• _TEXT SEGMENT_
TSXV:HPQ - Post by User

Comment by Welderkev1on Jul 23, 2020 10:38am
101 Views
Post# 31307288

RE:Eat my Shorts!

RE:Eat my Shorts!
Aarman4 wrote: My apologies for the title, as you will see, it is misleading.

I fell that with the activity going on lately in regards to HPQ(among others) share price, and Stockhouse bullboard behavior, I wanted to share some information and my feelings, so grab a pillow and a hot chocolate, and curl up next to me for a bit.....

I think shorters are fantastic! Seriously, I do!

Why? Although we refer to them as shorters, the reality of it is that they are buyers and sellers. When I want to purchase a share, shorty usually has no problem selling to me! When I want to sell a share, shorty likely isn't driving the price down at the same time.

HOW SHORTING WORKS(in basic form):
The shorter borrows shares at $10(example price) from a vendor and sells them instantly. They pay money to the vendor in the form of interest, and promise to return the shares in the future. If the share price drops to $8, and shorty buys the shares back, and returns them to the vendor, then shorty makes a profit of $2 per share minus the borrowing and transaction fees.Good for them! If the price goes up, shorty has to buy back the shares at more than $10, and loses money on the transaction. Poor Shorty!


Now, this is the opposite of how us "longs" do our investing. We purchase at a price that is lower than we feel the future price of the share will be. At this point, we hold steady.....wait, hold, wait, hold........And when the company's share price reaches the levels we want to take profit at, we sell and make profit. Good for us! If we were wrong, and the future share price never materializes how we thought, we could lose money. Poor longs!

• _DATA EXCERPTS_
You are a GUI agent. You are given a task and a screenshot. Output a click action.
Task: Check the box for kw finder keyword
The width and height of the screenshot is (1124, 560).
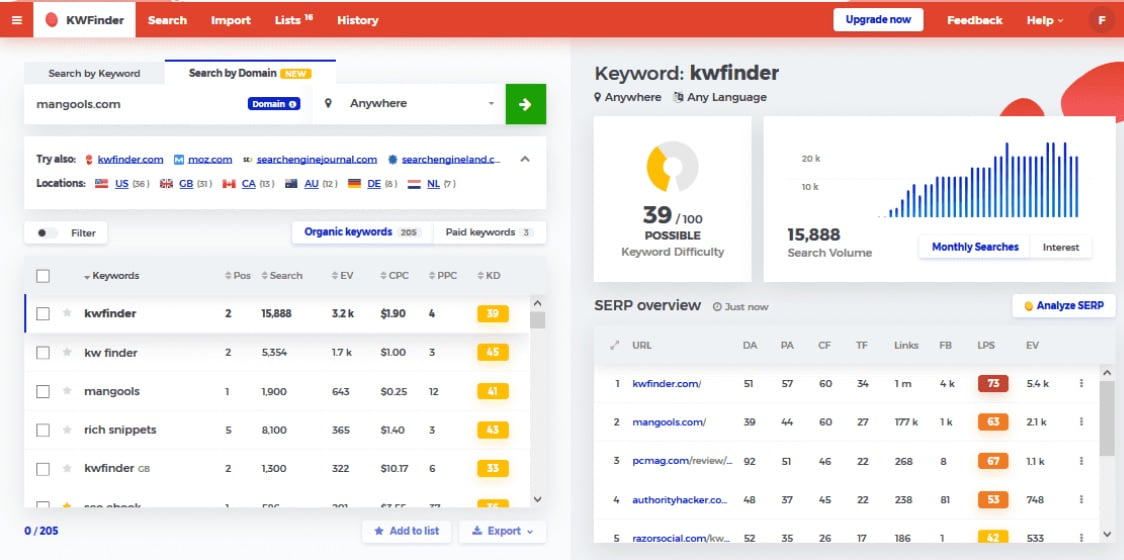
* * *
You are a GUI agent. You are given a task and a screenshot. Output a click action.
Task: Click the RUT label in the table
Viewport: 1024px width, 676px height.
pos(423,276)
...
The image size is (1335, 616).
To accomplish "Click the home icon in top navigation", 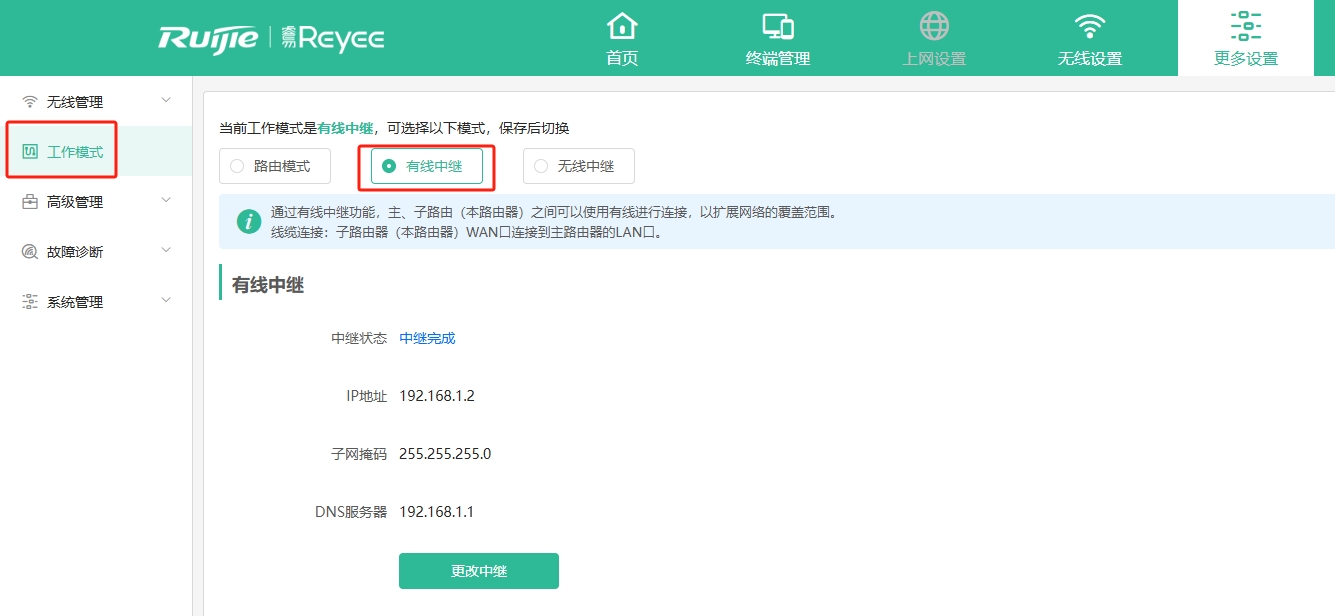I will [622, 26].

• _TASK REQUIREMENTS_
Resume the forum post about short sellers and long investors, starting right after its final sentence.

• _RESULT OF THE EXERCISE_
Now, lets assume that a million shares have been borrowed and "shorted". What this means is that they have been sold, and shorty is now in debt to whomever lent them the shares.SHORTY MUST BUY BACK A MILLION SHARES ON THE MARKET, and return them to whom they borrowed them from. This produces a demand for a million shares that didn't exist. Every single shorty is a future buyer of shares. GUARANTEED share buyers! SUPPLY AND DEMAND! This is really good for share prices, as it tends to drive them upward due to more demand.


Here is the trick, and why I love the shorts........ I do my due diligence. I absorb everything, and then, when I make my investment, I kiss every last cent goodbye forever. I do this because I know it might never come back to me. HOWEVER, I believe in myself....I do EXCELLENT due diligence.....I never overinflate projections........and I always stick to my guns, my convictions. I write out a page about why I purchased the company's stock, and read it any time I feel down on the share price.I hold that stock as long as management looks like it is executing on the plans that made me want to own it in the first place.

When shorty messes about, and drops that share price, I grab more shares.... Buying opportunity!

The negative effect is that often longs are "scared" into selling when shorty's activity forces the prices to swing. I would argue that those are not longs, they are emotional investors that have no business messing about in this 'game', in my very humble opinion. They are cut from the same sad and poor material that the shorter who doesn't do their due diligence is made from.


Now, I'm hoping we can all come to the same conclusion, and that is that shorty is our friend, our partner, our neighbour, just trying to make a buck, while having a differing opinion than us longs..... Remember, if nobody sells, we can never buy. Shorty is the yin to our yang, the buy to our sell!


HOWEVER:

BASHING, and MANIPULATING, is not only ILLEGAL, but in very bad taste. Anybody who falsifies information, or attempts to negatively impact other's opinions in order to have them sell, or induce baseless doubt, gives shorting the unfortunate bad reputation it carries around. Together, we should call them out, and hold them accountable.


However, let's appreciate the shorts for who they are......People of differing opinions who are willing to put their money behind their convictions, just like you and me.

Late night thoughts from a lover of all,

Cheers!

Excellent post Aarman4. Totally agree with everything you said. Just need to underline and capitalize "Due Dilligence" that's the key to making your play an investment vs. a gamble.